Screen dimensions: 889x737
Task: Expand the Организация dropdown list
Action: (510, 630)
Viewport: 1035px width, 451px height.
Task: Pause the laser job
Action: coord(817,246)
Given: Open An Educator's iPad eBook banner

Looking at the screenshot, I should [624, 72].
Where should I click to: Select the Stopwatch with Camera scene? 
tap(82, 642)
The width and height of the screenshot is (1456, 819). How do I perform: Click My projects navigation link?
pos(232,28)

...

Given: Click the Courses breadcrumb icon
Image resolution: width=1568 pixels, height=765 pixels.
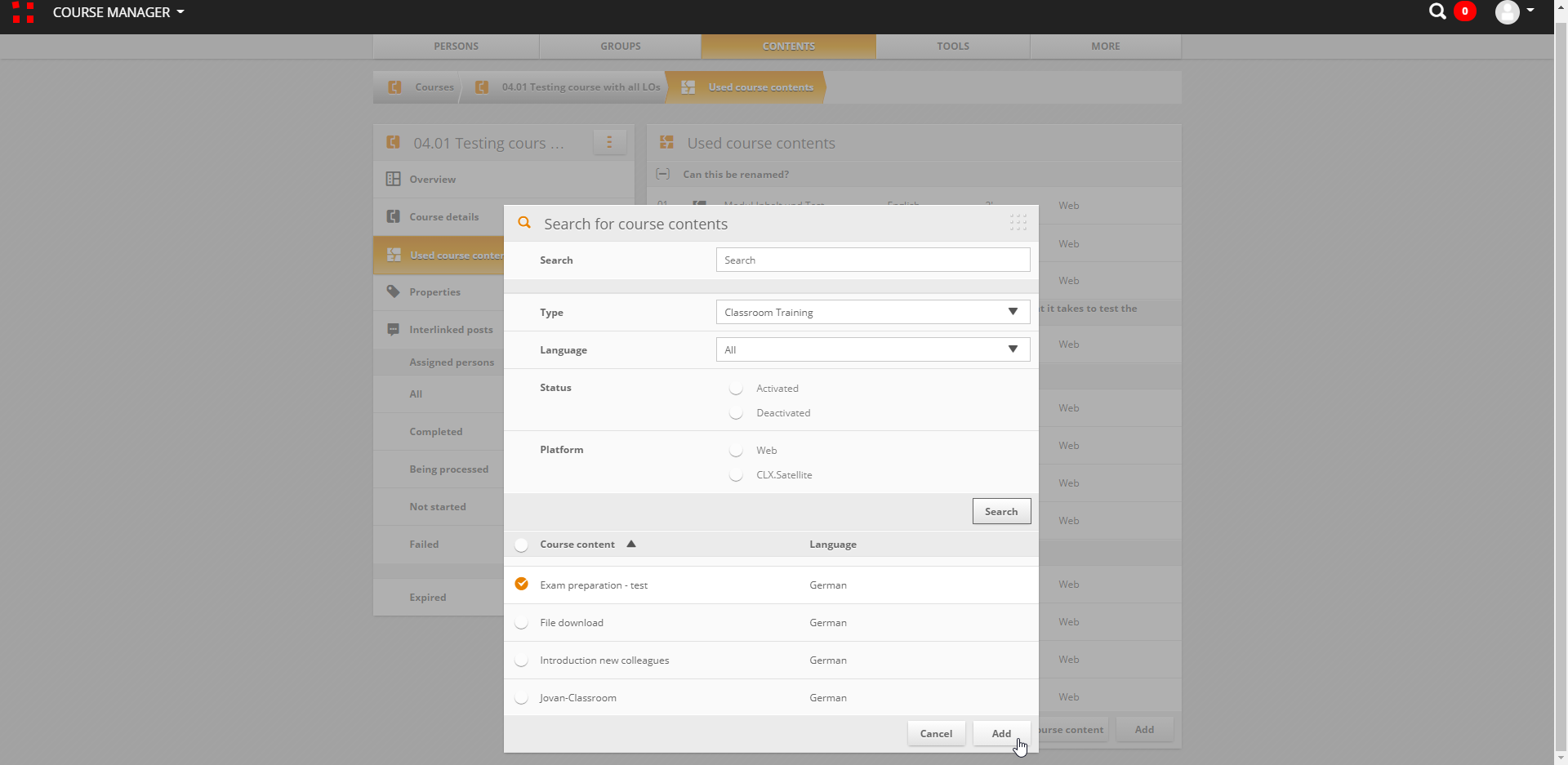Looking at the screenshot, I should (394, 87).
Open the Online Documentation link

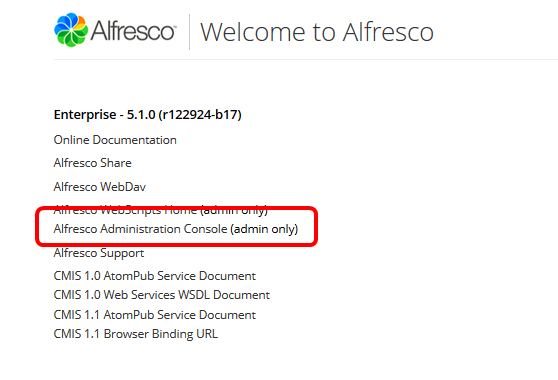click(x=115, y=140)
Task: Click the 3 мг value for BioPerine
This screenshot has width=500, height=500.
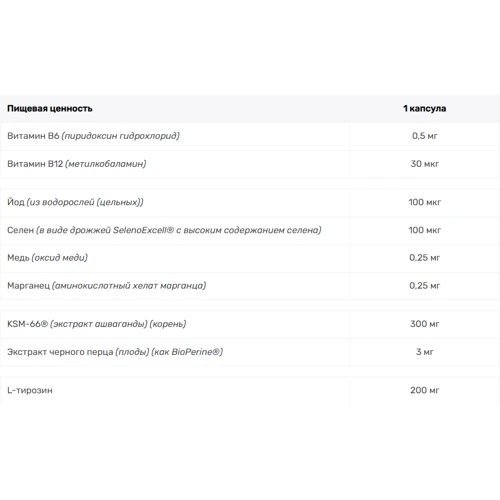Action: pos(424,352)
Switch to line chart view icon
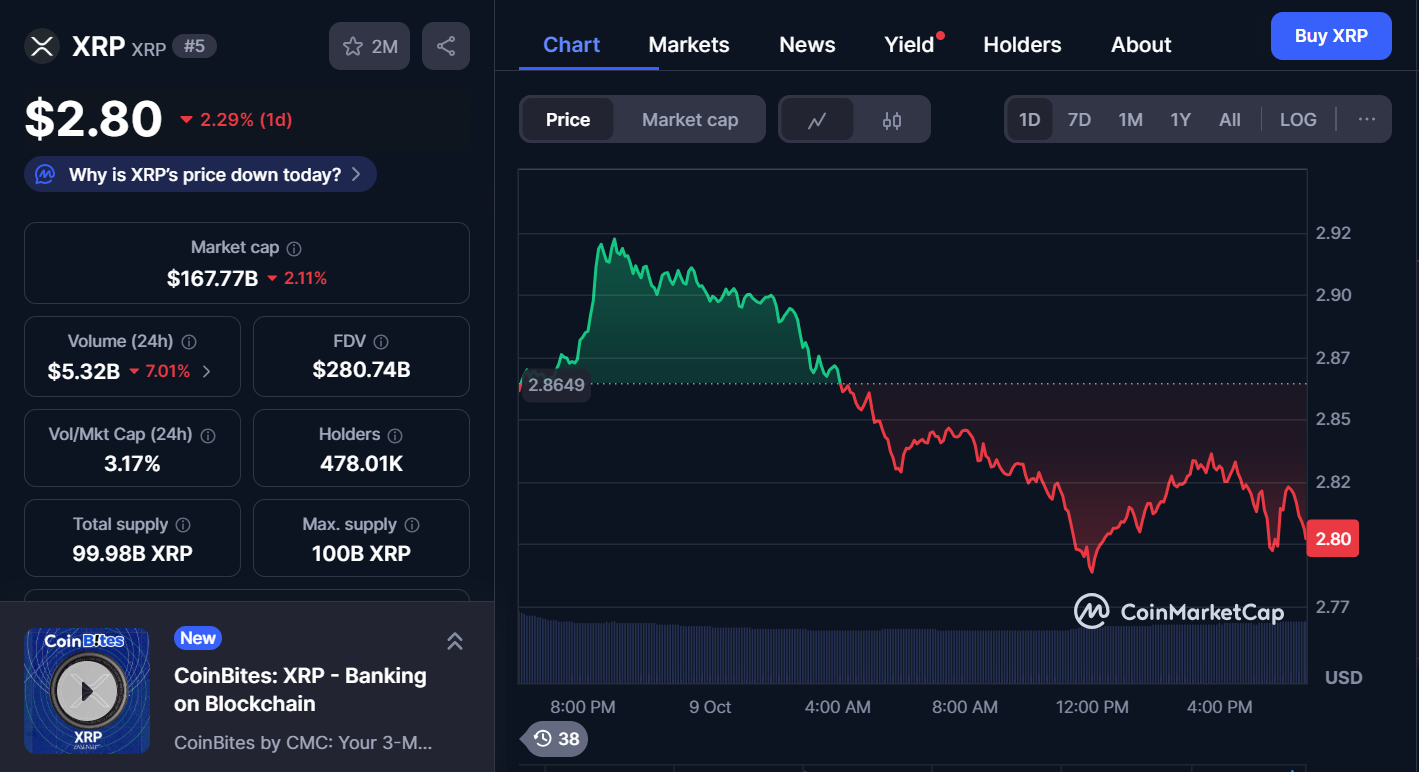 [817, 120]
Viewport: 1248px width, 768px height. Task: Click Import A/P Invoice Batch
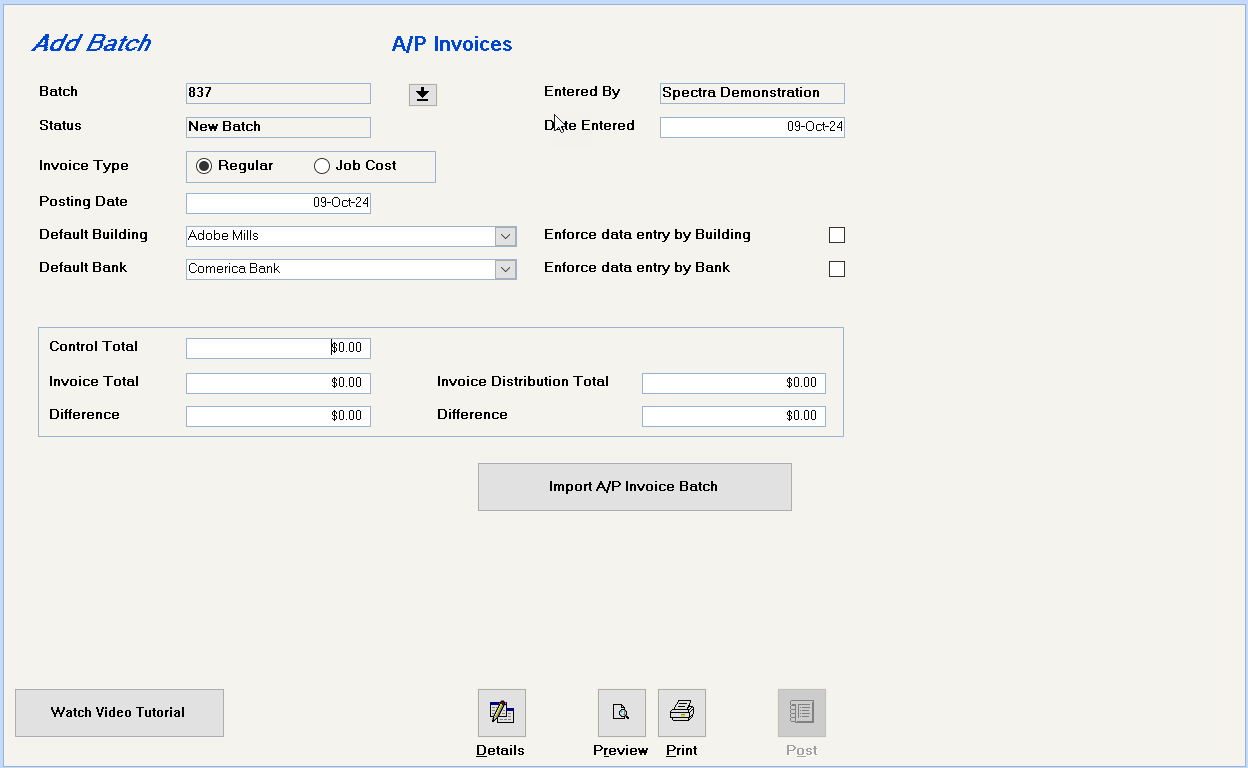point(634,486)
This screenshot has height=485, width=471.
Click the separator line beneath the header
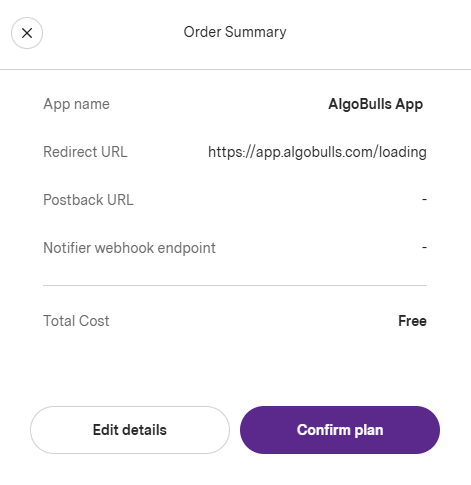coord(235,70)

...

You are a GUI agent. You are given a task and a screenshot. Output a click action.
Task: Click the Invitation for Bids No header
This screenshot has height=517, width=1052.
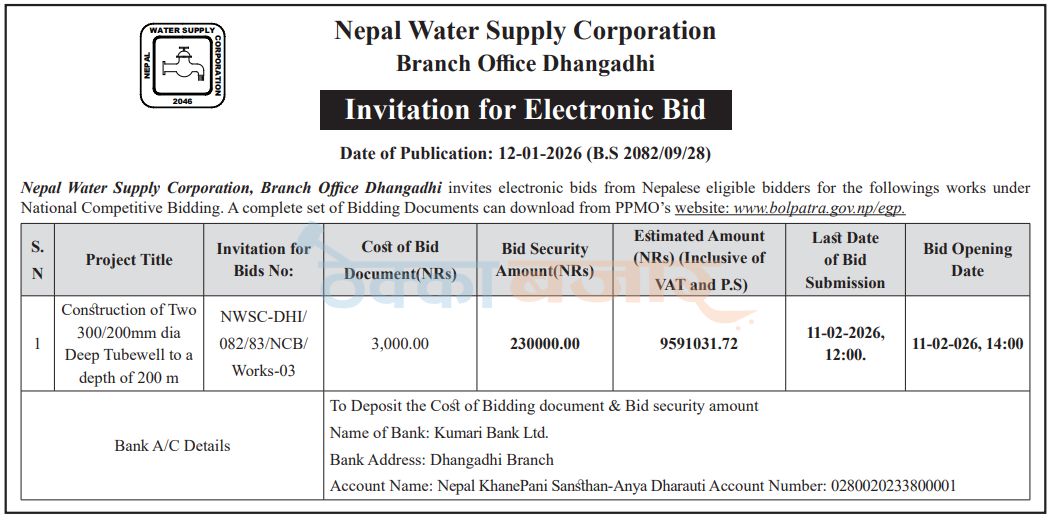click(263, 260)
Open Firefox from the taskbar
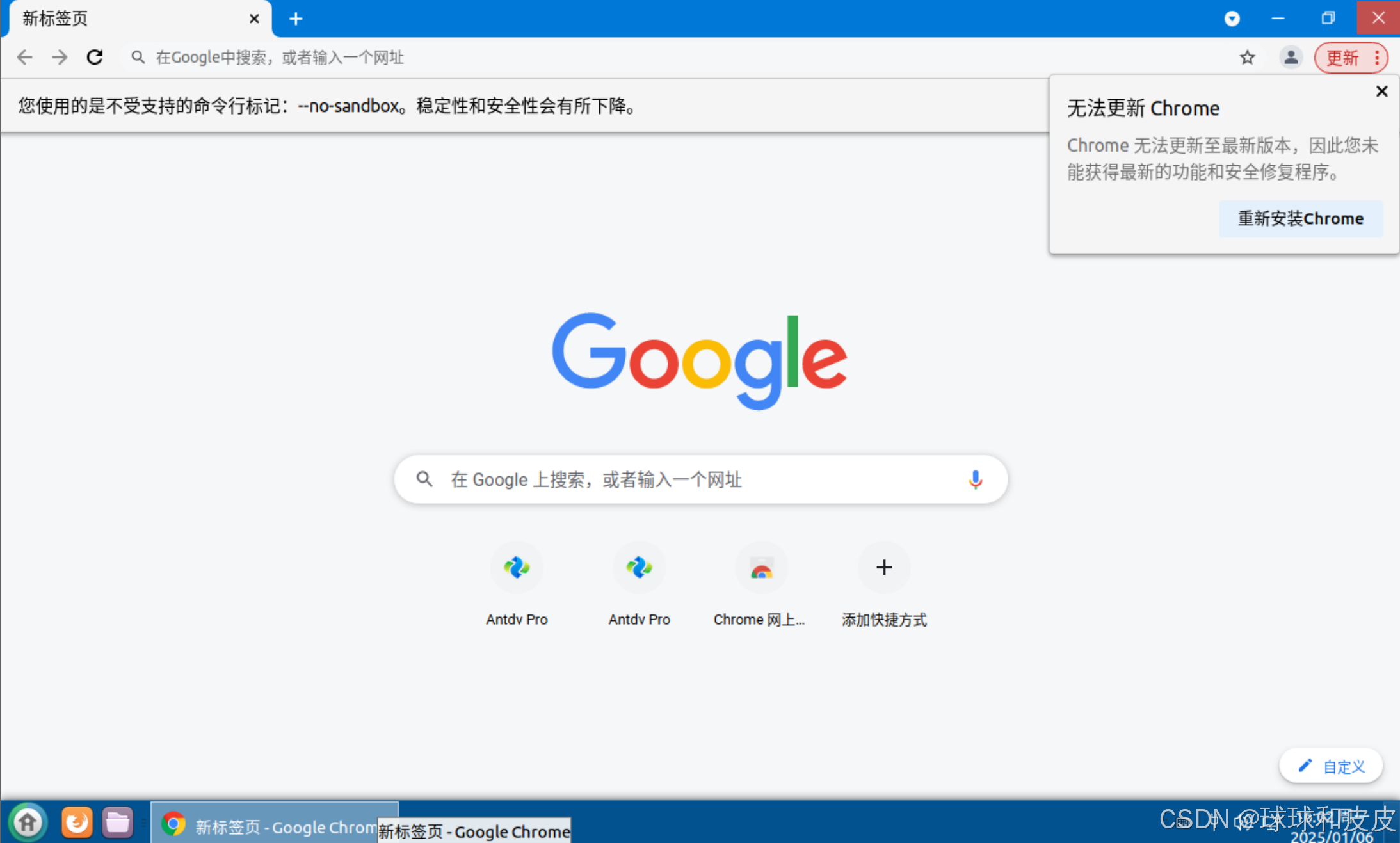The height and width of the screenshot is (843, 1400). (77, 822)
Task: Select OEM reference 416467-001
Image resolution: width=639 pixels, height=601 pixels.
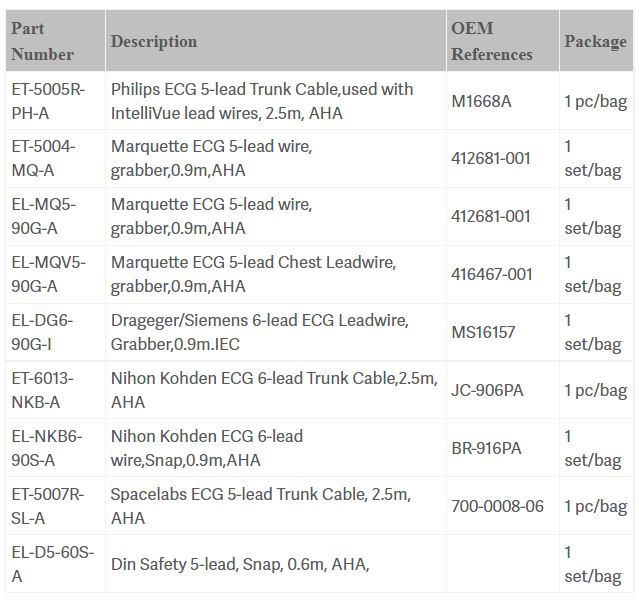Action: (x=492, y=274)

_Exercise brief_: Repeat the items above word for word, from the line containing "You are a GUI" through the line containing "Action: (x=492, y=274)", both included. Leave the pictures out.

_Task result_:
You are a GUI agent. You are given a task and a screenshot. Output a click action.
Task: Click the Invitation for Bids No header
This screenshot has height=517, width=1052.
click(263, 260)
Open Firefox from the taskbar
The height and width of the screenshot is (843, 1400). (77, 822)
Task: Select OEM reference 416467-001
Image resolution: width=639 pixels, height=601 pixels.
Action: (x=492, y=274)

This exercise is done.